33.These new arrangements will differ from the current system in two respects. First, in preparing his advice the Commissioner will be required to consider charge levels over a number of years instead of one year at a time, as happens with the Customers Council at present. Secondly, the matters to be taken into account by the Commissioner in framing his advice, including matters of efficiency, will be specified (which they are not in respect of the Customers Council at present). The purpose of these changes is to assist the water and sewerage authorities to meet the needs of their customers as efficiently as possible by providing a stable business framework within which to make plans for future delivery of service.

34.Schedule 3, Part II, amends existing legislation in consequence of the creation of the Commissioner and the dissolution of the Customers Council. It applies mainly to the 1994 Act where the Commissioner will take over the role of the Council in connection with codes of practice, customer complaints and annual charges schemes. It also amends the Water (Fluoridation) Act 1985 to require the Commissioner, rather than the Council, to be consulted about proposals to introduce fluoride into water supplies in Scotland.

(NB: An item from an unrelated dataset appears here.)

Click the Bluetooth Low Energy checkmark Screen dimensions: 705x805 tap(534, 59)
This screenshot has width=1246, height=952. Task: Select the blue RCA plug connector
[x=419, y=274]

Section 14: application to Wales and Scotland

35.Section 14 provides that if an Order in Council is made under section 22 of the Government of Wales Act 1998 transferring functions of the Secretary of State set out in this Act to the National Assembly for Wales, the order will be subject to negative, rather than affirmative, resolution procedure. The section also provides that this Act is a ‘pre-commencement enactment’ for the purposes of the Scotland Act 1998 and so ministerial functions under this Act transfer to the Scottish Ministers by virtue of the provisions of the Scotland Act 1998.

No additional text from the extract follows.